* [Quoted passage]
+++
As with printing, photography did not altogether do away with the possibilities of human choice; but to justify their productions as art there was some tendency on the part of early photographers, once they had overcome the technical difficulties of the process, to attempt to ape, by means of the camera, the special forms and symbols that had been handed down traditionally by painting. Accordingly, in the nineties, American photographs became soft and misty and impressionistic, just when impressionism was attempting to dissolve form into atmosphere and light. But the real triumphs of photography depended on the photographer’s respect for his medium, his interest in the object before him, and his ability to single out of the thousands of images that pass before the eye, affected by the time of day, the quality of light, movement, the sensitivity of his plates or film, the contours of his lens, precisely that moment when these factors were in conjunction with his own purpose. At that final moment of choice—which sometimes occurred when a picture was taken, sometimes only after taking and developing a hundred indifferent prints— the human person again became operative; and at that moment, but only at that moment, the machine product becomes a veritable work of art, because it reflects the human spirit. (92-93)

What this passage makes clear is that Mumford is concerned with the improper use of symbols and the clear role of human choice in art as opposed to technics, his word for technology deployed without the human element. That’s the primary reason for his coinage of techics— it is neither techné nor technology, though it is derived from them— it is the deployment of mindless or inhuman means of reproduction. It’s a shame that Goldberg neatly skips this part (quite photographer friendly) in her anthology.
+++
* [Dataset section]

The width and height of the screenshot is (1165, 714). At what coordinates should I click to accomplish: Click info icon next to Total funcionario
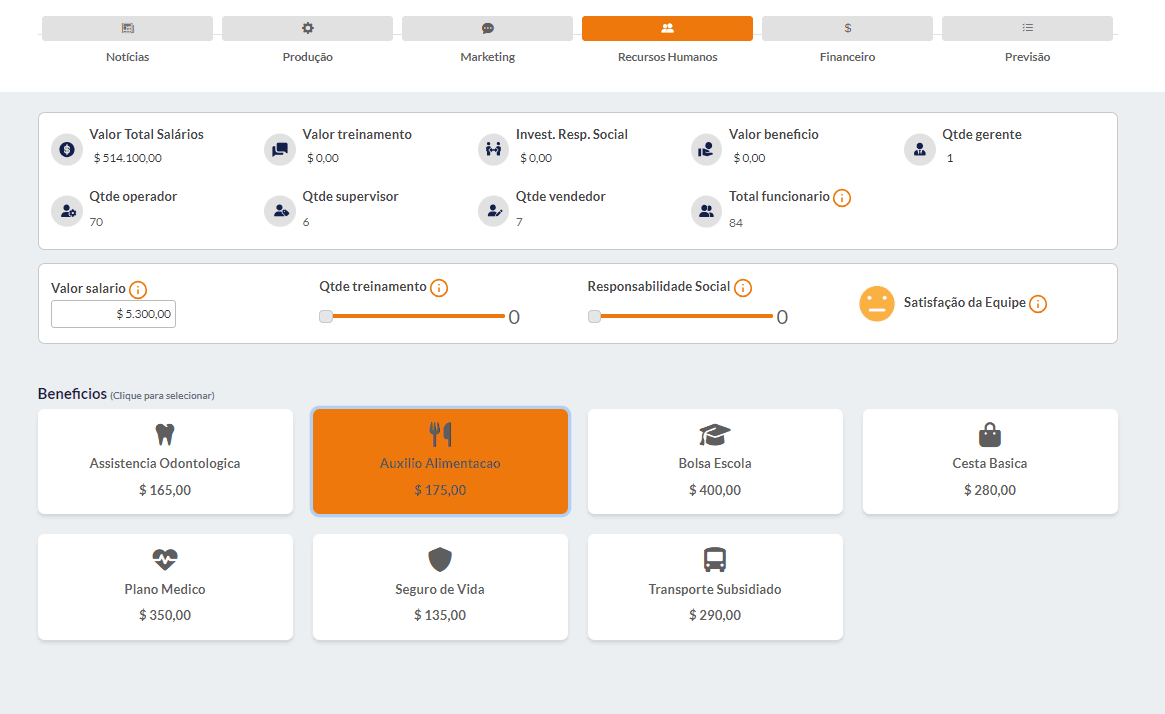[x=842, y=198]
+++
* [Given exercise A]
Answer these about the passage on photography and art, one line each:
(i) What three words describe the American photographs of the nineties?
(ii) What is Mumford's word for technology deployed without the human element?
(iii) Who leaves this part out of an anthology?
* [Given exercise B] From the passage on photography and art, pull out word for word the stretch starting at "What this passage" and ending at "in her anthology.".

* [Correct result A]
(i) Soft, misty and impressionistic
(ii) Technics
(iii) Goldberg

* [Correct result B]
What this passage makes clear is that Mumford is concerned with the improper use of symbols and the clear role of human choice in art as opposed to technics, his word for technology deployed without the human element. That’s the primary reason for his coinage of techics— it is neither techné nor technology, though it is derived from them— it is the deployment of mindless or inhuman means of reproduction. It’s a shame that Goldberg neatly skips this part (quite photographer friendly) in her anthology.